En un mundo crecientemente globalizado, los países no tienen más remedio que prepararse para ser competitivos, tanto para defender los mercados domésticos, como para abrirse paso en lo foráneos. Se trata de la celebre “agenda interna”, la cual permite concretar las posibilidades de crecimiento que las negociaciones comerciales abren. Es tan amplio el consenso que un vocero destacado de la izquierda, el Senador Carlos Gaviria, en reportaje reciente se mostraba partidario de la integración económica, pero no con los Estados Unidos sino con los países de Suramérica. A modo de respetuosa acotación quisiera recordar que esa integración con los hermanos del sur ya la realizamos; el tratado respectivo llegará a la plenaria del Senado en los próximos días. Y que si bien ella es bondadosa, los impactos positivos que cabe esperar son menores que los correspondientes a la integración con los yanquis. La razón es elemental y poderosa: no es la afinidad cultural o política lo que fortalece el ciclo económico entre los países que se integran, sino la índole de sus aparatos productivos. Si ellos son complementarios las ganancias son sustanciales; si se parecen mucho, los beneficios son menores.

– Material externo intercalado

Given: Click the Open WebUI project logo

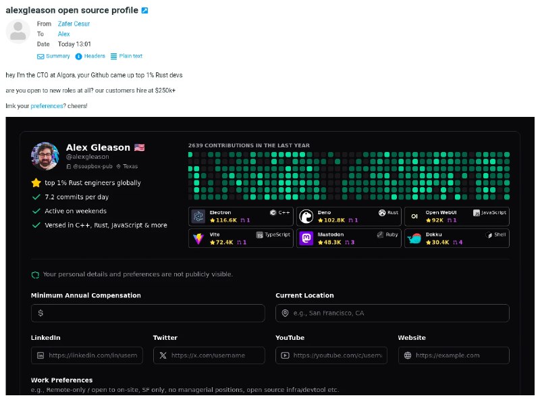Looking at the screenshot, I should [414, 216].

Pero nuestro tema de hoy es la agenda de productividad y competitividad. Para ponderar su importancia basta señalar que según un estudio reciente de la Universidad Nacional, en 1999, las exportaciones no tradicionales incurrieron en sobrecostos de 8,9% por cuenta de los bajos niveles de competitividad. Es decir, por el dañino efecto acumulado que producen factores tales como la ineficiencia del sistema judicial, la inseguridad física, la tramitología excesiva, la baja calidad de la infraestructura, etc.

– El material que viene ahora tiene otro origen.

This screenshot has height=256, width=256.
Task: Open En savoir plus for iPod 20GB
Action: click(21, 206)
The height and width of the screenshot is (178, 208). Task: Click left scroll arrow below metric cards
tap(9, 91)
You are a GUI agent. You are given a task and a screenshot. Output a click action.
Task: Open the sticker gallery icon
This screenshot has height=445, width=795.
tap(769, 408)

Con todo hay que señalar que en los últimos años se han logrado avances importantes. Así estemos todavía lejos de poder decir que vivimos en un país en paz, son evidentes los logros, por ejemplo, en la tasa de homicidios o de secuestros. Después de denodados esfuerzos, se logró la aprobación de la ley anti-trámites, la cual ya ha comenzado a producir frutos tales como la “Ventanilla Única de Comercio Exterior”. En telecomunicaciones se evidencia un repunte importante, tanto en el tráfico en Internet (97% entre 2002 y 2004), como en la cobertura en telefonía rural y banda ancha; en infraestructura física cabe mencionar la construcción y readecuación de 1.576 kilómetros en vías terrestres, y un aumento de 51% en la carga movilizada por el puerto de Cartagena, lo cual ha sido posible por las inversiones que han realizado sus operadores para mejorar la productividad.

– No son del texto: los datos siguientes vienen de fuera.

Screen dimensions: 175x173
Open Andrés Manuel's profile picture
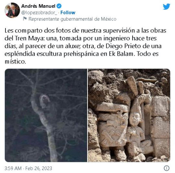coord(12,10)
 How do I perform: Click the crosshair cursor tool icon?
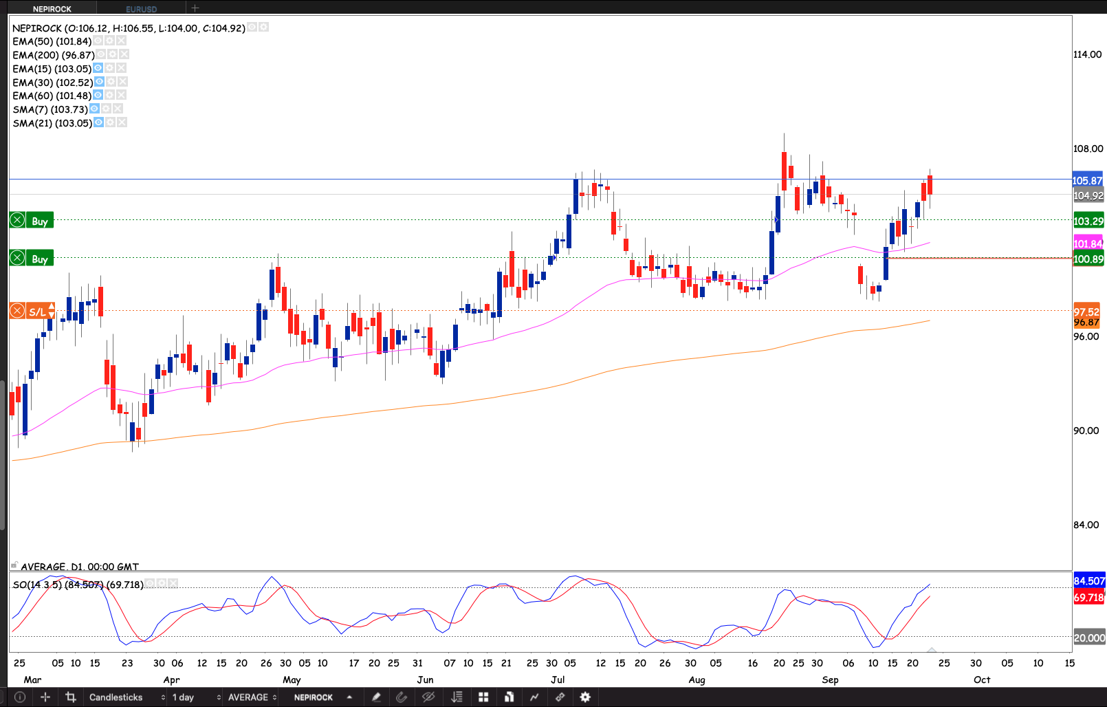(x=45, y=697)
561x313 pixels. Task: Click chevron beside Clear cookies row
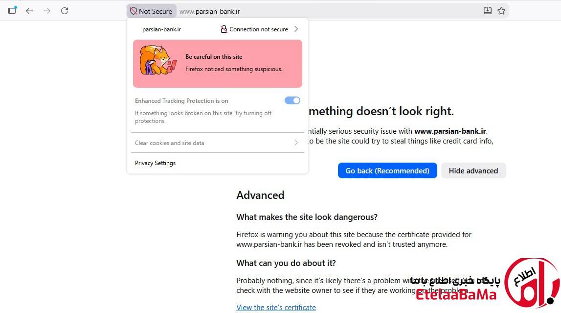click(x=296, y=143)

A avances puntuales como estos se suma un programa global de largo plazo: la “Agenda Interna para la Productividad y la Competitividad” presentada la semana pasada en Medellín y que es fruto de un trabajo laborioso iniciado en octubre de 2004. Desde entonces el Departamento Nacional de Planeación ha liderado un proceso participativo ejemplar: en asocio de regiones, sectores económicos, academia y sociedad civil, se preparó un gran inventario de estrategias y apuestas competitivas, necesidades y acciones, para 32 departamentos y 26 cadenas de bienes y servicios. En su elaboración participaron más de 22.000 ciudadanos, lo cual reviste al proceso de enorme legitimidad.  De todas formas, el trecho por recorrer aun es largo; la calificación internacional del país en materia de competitividad debe continuar mejorando sustancialmente para que nuestra generación sea capaz de transferir a la siguiente una calidad de vida superior. Recordemos la celebre frase de Arquímedes: “Dadme una palanca y un punto de apoyo y os moveré la tierra”. Si una prudente internacionalización de la economía es la palanca, la agenda interna es, sin duda, “el punto de apoyo”.